> RECORDS FOR THE EXERCISE:
★ ★ ★ ★

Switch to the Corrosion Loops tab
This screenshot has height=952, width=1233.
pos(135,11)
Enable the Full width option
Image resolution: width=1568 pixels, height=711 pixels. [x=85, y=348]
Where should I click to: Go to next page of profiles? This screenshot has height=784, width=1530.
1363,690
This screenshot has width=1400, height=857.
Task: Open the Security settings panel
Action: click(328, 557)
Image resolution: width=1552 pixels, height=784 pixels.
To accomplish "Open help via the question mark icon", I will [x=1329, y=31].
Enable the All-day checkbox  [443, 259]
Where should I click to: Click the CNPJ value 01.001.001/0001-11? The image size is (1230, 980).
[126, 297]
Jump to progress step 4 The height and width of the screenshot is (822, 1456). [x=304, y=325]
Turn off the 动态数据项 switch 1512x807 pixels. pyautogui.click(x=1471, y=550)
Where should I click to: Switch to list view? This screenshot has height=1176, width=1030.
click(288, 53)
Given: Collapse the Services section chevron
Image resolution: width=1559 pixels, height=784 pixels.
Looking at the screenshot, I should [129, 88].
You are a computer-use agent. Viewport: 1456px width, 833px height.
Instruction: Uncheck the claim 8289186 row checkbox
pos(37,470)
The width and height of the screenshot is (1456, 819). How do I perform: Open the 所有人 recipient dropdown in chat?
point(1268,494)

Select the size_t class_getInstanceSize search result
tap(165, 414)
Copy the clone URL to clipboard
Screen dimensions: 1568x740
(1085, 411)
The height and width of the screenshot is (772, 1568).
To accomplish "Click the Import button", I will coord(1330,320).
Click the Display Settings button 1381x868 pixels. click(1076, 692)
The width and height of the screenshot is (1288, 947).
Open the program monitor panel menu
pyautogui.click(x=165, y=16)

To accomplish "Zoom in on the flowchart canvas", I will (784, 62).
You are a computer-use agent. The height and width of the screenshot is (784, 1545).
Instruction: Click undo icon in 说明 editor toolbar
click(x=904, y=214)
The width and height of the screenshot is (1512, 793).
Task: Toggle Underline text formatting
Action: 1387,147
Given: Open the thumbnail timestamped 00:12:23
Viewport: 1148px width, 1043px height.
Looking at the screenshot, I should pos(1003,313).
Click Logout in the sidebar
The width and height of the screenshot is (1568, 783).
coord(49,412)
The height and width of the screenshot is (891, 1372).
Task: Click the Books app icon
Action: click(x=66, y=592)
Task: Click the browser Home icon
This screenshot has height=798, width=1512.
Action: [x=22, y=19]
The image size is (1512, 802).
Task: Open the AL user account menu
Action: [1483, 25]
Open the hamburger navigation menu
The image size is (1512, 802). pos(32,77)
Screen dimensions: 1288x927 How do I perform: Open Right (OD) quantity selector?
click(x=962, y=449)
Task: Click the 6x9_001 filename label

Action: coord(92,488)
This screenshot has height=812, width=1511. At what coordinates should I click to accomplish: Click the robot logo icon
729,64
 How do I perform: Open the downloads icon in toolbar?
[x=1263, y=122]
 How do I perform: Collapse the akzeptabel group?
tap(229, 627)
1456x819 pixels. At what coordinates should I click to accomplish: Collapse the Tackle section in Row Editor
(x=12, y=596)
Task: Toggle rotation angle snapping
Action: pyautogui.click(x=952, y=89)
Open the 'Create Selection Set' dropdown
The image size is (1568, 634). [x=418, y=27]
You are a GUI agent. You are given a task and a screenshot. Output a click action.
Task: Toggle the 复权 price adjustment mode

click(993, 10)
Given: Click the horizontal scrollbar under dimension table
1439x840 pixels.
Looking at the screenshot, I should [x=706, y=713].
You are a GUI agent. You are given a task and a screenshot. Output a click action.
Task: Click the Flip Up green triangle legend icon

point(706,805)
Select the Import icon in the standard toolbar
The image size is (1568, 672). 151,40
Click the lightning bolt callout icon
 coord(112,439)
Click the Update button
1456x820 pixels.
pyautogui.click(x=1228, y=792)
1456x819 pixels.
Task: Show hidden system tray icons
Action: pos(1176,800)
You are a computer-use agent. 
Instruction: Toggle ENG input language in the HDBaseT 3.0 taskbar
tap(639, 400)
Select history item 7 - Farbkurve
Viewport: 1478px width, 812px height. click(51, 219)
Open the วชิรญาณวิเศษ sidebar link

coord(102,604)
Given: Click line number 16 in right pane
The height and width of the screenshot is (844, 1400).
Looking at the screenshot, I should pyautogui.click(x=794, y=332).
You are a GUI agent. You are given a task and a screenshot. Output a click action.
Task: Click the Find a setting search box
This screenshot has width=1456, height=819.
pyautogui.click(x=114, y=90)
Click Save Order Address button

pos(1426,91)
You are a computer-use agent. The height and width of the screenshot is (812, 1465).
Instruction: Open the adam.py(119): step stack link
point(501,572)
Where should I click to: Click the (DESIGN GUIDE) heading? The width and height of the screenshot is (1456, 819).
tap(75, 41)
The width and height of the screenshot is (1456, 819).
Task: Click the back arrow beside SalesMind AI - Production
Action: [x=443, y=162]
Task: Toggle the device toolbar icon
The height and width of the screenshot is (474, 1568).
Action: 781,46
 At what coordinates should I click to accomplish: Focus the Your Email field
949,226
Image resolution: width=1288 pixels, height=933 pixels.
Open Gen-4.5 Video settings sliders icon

★ ★ ★ ★

> EXERCISE INSTRUCTIONS: Print the full listing again, word for word.

> RESPONSE AREA:
Switch to the Corrosion Loops tab
This screenshot has height=952, width=1233.
pos(135,11)
Enable the Full width option
Image resolution: width=1568 pixels, height=711 pixels. [x=85, y=348]
Where should I click to: Go to next page of profiles? This screenshot has height=784, width=1530.
1363,690
This screenshot has width=1400, height=857.
Task: Open the Security settings panel
Action: click(328, 557)
Image resolution: width=1552 pixels, height=784 pixels.
To accomplish "Open help via the question mark icon", I will [x=1329, y=31].
Enable the All-day checkbox  [443, 259]
Where should I click to: Click the CNPJ value 01.001.001/0001-11? The image size is (1230, 980).
[126, 297]
Jump to progress step 4 The height and width of the screenshot is (822, 1456). [x=304, y=325]
Turn off the 动态数据项 switch 1512x807 pixels. pyautogui.click(x=1471, y=550)
Where should I click to: Switch to list view? This screenshot has height=1176, width=1030.
click(288, 53)
Given: Collapse the Services section chevron
Image resolution: width=1559 pixels, height=784 pixels.
Looking at the screenshot, I should [129, 88].
You are a computer-use agent. Viewport: 1456px width, 833px height.
Instruction: Uncheck the claim 8289186 row checkbox
pos(37,470)
The width and height of the screenshot is (1456, 819). How do I perform: Open the 所有人 recipient dropdown in chat?
point(1268,494)

Select the size_t class_getInstanceSize search result
tap(165, 414)
Copy the clone URL to clipboard
Screen dimensions: 1568x740
(1085, 411)
The height and width of the screenshot is (772, 1568).
To accomplish "Click the Import button", I will coord(1330,320).
Click the Display Settings button 1381x868 pixels. click(1076, 692)
The width and height of the screenshot is (1288, 947).
Open the program monitor panel menu
pyautogui.click(x=165, y=16)

To accomplish "Zoom in on the flowchart canvas", I will (784, 62).
You are a computer-use agent. The height and width of the screenshot is (784, 1545).
Instruction: Click undo icon in 说明 editor toolbar
click(x=904, y=214)
The width and height of the screenshot is (1512, 793).
Task: Toggle Underline text formatting
Action: 1387,147
Given: Open the thumbnail timestamped 00:12:23
Viewport: 1148px width, 1043px height.
Looking at the screenshot, I should pos(1003,313).
Click Logout in the sidebar
The width and height of the screenshot is (1568, 783).
coord(49,412)
The height and width of the screenshot is (891, 1372).
Task: Click the Books app icon
Action: click(x=66, y=592)
Task: Click the browser Home icon
This screenshot has height=798, width=1512.
Action: [x=22, y=19]
The image size is (1512, 802).
Task: Open the AL user account menu
Action: [1483, 25]
Open the hamburger navigation menu
The image size is (1512, 802). pos(32,77)
Screen dimensions: 1288x927 How do I perform: Open Right (OD) quantity selector?
click(x=962, y=449)
Task: Click the 6x9_001 filename label

Action: coord(92,488)
This screenshot has height=812, width=1511. At what coordinates should I click to accomplish: Click the robot logo icon
729,64
 How do I perform: Open the downloads icon in toolbar?
[x=1263, y=122]
 How do I perform: Collapse the akzeptabel group?
tap(229, 627)
1456x819 pixels. At what coordinates should I click to accomplish: Collapse the Tackle section in Row Editor
(x=12, y=596)
Task: Toggle rotation angle snapping
Action: pyautogui.click(x=952, y=89)
Open the 'Create Selection Set' dropdown
The image size is (1568, 634). [x=418, y=27]
You are a GUI agent. You are given a task and a screenshot. Output a click action.
Task: Toggle the 复权 price adjustment mode

click(993, 10)
Given: Click the horizontal scrollbar under dimension table
1439x840 pixels.
Looking at the screenshot, I should [x=706, y=713].
You are a GUI agent. You are given a task and a screenshot. Output a click action.
Task: Click the Flip Up green triangle legend icon

point(706,805)
Select the Import icon in the standard toolbar
The image size is (1568, 672). 151,40
Click the lightning bolt callout icon
 coord(112,439)
Click the Update button
1456x820 pixels.
pyautogui.click(x=1228, y=792)
1456x819 pixels.
Task: Show hidden system tray icons
Action: pos(1176,800)
You are a computer-use agent. 
Instruction: Toggle ENG input language in the HDBaseT 3.0 taskbar
tap(639, 400)
Select history item 7 - Farbkurve
Viewport: 1478px width, 812px height. click(51, 219)
Open the วชิรญาณวิเศษ sidebar link

coord(102,604)
Given: Click line number 16 in right pane
The height and width of the screenshot is (844, 1400).
Looking at the screenshot, I should pyautogui.click(x=794, y=332).
You are a GUI agent. You are given a task and a screenshot. Output a click action.
Task: Click the Find a setting search box
This screenshot has width=1456, height=819.
pyautogui.click(x=114, y=90)
Click Save Order Address button

pos(1426,91)
You are a computer-use agent. The height and width of the screenshot is (812, 1465).
Instruction: Open the adam.py(119): step stack link
point(501,572)
Where should I click to: Click the (DESIGN GUIDE) heading? The width and height of the screenshot is (1456, 819).
tap(75, 41)
The width and height of the screenshot is (1456, 819).
Task: Click the back arrow beside SalesMind AI - Production
Action: [x=443, y=162]
Task: Toggle the device toolbar icon
The height and width of the screenshot is (474, 1568).
Action: 781,46
 At what coordinates should I click to accomplish: Focus the Your Email field
949,226
Image resolution: width=1288 pixels, height=933 pixels.
Open Gen-4.5 Video settings sliders icon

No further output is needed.